Click here for my full Won’t You Be My Neighbor? review.

*****

Bleeding Edge Documentary


The Bleeding Edge
RATING:
(3 STARS)

The last two documentaries from Kirby Dick and Amy Ziering explored sexual assault in the military (The Invisible War) and on college campuses (The Hunting Ground). With their latest, they shift their focus in a fairly dramatic way to tackle the medical device industry and the way it puts profits ahead of the best interest of patients. There’s a throughline, however, about women, and the ways men fail them. In The Bleeding Edge, it’s less explicitly about men, but when we see doctors and other experts laugh off their concerns about the ways devices like Essure have devastated their bodies in irreversible ways, it’s clear what’s being said: Women don’t really know. Women aren’t really experts.

The film is graphic in some instances about the damage done by some of these devices, but The Bleeding Edge, a conventional doc in terms of style and production, puts patients first and tells a story that could change minds and appears to have already had an impact.

*****

Reversing Roe Documentary


Reversing Roe
RATING:
(2.5 STARS)

There hasn’t been a better time to tell this story, which chronicles the history of the anti-choice movement in America since Roe v. Wade was decided in 1973. Unfortunately, the way this history is explored is thoroughly uninspired, right down to the ever-shifting graphics of Supreme Court alliances. There’s really nothing here for anyone to grab on to unless they’re introducing themselves to this world for the very first time.
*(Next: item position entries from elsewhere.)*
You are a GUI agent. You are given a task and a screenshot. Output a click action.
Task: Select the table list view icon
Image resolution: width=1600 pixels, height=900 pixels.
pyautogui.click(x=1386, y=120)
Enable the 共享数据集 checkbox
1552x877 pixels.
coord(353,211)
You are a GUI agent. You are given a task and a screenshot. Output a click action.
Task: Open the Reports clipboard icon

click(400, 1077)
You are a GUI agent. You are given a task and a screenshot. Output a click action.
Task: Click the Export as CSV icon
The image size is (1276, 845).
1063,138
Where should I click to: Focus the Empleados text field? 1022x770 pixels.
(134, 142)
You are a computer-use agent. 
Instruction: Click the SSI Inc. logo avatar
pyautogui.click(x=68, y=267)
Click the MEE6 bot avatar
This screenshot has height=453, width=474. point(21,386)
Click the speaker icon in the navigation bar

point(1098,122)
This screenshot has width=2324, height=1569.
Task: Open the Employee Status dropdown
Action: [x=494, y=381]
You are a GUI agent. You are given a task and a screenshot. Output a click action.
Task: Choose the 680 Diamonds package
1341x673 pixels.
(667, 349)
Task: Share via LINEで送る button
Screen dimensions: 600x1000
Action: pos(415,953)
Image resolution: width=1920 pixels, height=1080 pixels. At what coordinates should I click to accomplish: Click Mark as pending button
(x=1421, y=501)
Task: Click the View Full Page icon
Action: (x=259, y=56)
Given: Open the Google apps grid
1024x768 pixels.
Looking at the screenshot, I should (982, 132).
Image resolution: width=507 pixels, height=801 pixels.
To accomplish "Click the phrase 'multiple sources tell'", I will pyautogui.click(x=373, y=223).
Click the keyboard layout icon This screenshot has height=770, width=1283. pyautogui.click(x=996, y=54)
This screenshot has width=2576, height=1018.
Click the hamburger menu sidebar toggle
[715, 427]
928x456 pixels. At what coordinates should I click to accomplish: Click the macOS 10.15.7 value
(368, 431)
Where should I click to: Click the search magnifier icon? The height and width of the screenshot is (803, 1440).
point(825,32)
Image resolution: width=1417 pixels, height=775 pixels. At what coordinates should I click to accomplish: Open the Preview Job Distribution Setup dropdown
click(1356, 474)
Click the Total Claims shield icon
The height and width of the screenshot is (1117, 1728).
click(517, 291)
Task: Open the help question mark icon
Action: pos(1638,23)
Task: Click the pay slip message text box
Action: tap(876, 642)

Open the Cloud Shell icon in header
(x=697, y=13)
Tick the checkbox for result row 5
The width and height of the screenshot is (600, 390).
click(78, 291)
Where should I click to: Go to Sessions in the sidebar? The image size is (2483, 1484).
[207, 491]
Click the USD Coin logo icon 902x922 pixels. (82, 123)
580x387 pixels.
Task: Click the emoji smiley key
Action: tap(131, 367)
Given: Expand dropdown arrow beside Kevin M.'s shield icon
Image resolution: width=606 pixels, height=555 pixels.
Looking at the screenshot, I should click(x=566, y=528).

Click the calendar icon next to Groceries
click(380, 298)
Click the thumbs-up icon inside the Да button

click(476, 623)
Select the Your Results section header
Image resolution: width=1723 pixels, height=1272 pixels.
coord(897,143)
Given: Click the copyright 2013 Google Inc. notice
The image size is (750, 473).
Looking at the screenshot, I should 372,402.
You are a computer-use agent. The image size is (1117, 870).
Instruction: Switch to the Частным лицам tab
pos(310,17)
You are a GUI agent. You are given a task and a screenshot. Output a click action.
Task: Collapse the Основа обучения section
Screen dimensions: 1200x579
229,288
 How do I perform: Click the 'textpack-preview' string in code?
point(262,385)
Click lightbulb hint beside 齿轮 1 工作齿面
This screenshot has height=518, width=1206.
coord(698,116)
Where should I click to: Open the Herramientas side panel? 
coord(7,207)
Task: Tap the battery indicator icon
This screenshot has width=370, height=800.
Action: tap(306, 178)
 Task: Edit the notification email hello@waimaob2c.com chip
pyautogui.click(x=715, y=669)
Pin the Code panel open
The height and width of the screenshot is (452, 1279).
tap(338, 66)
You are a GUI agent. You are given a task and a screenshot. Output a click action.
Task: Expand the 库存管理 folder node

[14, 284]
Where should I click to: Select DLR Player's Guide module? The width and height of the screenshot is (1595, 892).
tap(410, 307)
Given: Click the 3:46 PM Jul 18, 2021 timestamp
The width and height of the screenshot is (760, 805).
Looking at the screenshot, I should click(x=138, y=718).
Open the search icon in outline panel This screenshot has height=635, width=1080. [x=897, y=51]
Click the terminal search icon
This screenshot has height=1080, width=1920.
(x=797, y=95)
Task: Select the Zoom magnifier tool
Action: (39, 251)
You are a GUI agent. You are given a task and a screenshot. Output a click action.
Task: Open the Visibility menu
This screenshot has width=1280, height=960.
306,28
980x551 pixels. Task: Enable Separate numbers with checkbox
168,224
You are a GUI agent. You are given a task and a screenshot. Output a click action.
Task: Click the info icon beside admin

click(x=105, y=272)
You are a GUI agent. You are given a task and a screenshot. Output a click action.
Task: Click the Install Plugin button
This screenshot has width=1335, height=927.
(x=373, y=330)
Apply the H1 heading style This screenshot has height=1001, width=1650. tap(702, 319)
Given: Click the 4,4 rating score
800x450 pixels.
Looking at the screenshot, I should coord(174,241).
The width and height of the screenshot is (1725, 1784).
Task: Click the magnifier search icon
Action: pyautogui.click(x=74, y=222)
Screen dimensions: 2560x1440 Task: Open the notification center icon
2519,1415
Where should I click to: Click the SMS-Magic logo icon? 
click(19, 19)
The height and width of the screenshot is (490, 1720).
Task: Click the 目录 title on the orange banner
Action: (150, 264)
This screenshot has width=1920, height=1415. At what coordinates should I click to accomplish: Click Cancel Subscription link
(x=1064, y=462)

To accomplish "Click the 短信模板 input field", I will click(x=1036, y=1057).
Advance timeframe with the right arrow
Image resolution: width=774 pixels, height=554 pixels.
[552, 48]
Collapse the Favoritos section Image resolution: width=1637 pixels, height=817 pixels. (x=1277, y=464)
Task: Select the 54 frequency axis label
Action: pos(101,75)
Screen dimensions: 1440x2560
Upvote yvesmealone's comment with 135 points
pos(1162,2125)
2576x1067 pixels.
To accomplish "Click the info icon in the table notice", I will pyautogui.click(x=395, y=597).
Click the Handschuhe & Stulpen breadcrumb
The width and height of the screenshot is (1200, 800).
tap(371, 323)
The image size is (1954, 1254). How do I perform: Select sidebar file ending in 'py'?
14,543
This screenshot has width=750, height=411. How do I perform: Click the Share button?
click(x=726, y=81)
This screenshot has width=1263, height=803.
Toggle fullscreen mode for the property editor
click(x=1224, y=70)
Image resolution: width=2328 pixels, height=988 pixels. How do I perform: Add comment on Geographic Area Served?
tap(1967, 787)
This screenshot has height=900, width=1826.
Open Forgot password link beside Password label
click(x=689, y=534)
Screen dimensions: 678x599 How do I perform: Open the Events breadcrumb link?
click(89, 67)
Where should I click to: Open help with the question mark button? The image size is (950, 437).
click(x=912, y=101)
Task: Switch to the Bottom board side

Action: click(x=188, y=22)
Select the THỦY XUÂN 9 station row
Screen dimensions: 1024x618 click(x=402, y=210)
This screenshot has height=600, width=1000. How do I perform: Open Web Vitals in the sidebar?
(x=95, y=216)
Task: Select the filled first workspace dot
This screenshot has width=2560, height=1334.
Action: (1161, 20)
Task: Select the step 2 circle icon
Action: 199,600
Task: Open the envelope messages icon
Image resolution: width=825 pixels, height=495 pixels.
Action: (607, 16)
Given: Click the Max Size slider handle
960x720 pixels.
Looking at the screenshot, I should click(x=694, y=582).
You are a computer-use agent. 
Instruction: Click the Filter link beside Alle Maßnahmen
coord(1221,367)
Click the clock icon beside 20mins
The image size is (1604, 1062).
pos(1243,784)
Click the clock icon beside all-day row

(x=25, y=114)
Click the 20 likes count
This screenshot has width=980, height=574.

If that’s you, Reversing Roe is something worth watching after the Brett Kavanaugh confirmation, as we wait for the Court to limit choice in perhaps its most dramatic step to date. If you’re more up to date with the treachery of the religious right and the GOP, there are probably better things to do to progress the cause of choice, and there are even better documentaries on the subject.